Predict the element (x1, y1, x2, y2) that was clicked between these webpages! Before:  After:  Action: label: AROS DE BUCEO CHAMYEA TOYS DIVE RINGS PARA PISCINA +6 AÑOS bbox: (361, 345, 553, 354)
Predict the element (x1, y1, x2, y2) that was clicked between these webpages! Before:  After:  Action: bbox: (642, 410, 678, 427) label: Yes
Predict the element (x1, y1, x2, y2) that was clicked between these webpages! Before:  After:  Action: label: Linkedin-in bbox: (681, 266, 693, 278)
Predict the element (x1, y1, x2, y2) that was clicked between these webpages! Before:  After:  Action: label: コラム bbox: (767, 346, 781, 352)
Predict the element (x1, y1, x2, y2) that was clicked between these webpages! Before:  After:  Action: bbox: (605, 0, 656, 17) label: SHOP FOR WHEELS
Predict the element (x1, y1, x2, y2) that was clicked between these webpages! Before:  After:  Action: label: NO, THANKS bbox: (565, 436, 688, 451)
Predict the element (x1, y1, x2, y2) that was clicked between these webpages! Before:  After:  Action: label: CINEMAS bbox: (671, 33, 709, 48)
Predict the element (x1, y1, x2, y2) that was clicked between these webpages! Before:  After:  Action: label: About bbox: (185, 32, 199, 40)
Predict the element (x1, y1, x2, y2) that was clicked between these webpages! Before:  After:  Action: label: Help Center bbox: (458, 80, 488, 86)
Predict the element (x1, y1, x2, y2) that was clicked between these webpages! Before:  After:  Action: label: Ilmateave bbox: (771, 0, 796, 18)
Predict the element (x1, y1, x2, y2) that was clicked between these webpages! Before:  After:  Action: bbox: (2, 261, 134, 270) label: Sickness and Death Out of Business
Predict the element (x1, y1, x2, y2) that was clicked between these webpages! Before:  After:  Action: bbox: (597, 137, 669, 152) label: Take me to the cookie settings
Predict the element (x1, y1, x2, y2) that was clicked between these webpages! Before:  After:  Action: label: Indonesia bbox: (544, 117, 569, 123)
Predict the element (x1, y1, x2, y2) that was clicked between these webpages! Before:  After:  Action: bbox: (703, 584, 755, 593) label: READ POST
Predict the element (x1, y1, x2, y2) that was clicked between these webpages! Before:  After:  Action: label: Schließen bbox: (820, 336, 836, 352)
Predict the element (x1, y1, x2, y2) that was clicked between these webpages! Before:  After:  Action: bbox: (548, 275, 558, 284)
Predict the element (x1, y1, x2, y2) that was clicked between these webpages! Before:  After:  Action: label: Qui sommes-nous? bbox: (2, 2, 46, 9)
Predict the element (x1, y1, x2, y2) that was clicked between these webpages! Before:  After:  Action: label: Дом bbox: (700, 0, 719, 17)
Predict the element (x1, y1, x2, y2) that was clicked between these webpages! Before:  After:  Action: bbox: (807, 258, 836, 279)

####

Work to do: Could you repeat the records above word for word, beginning at the line that has "the cookie settings" and stopping after the line that has "label: READ POST"?

Correct result:
Predict the element (x1, y1, x2, y2) that was clicked between these webpages! Before:  After:  Action: bbox: (597, 137, 669, 152) label: Take me to the cookie settings
Predict the element (x1, y1, x2, y2) that was clicked between these webpages! Before:  After:  Action: label: Indonesia bbox: (544, 117, 569, 123)
Predict the element (x1, y1, x2, y2) that was clicked between these webpages! Before:  After:  Action: bbox: (703, 584, 755, 593) label: READ POST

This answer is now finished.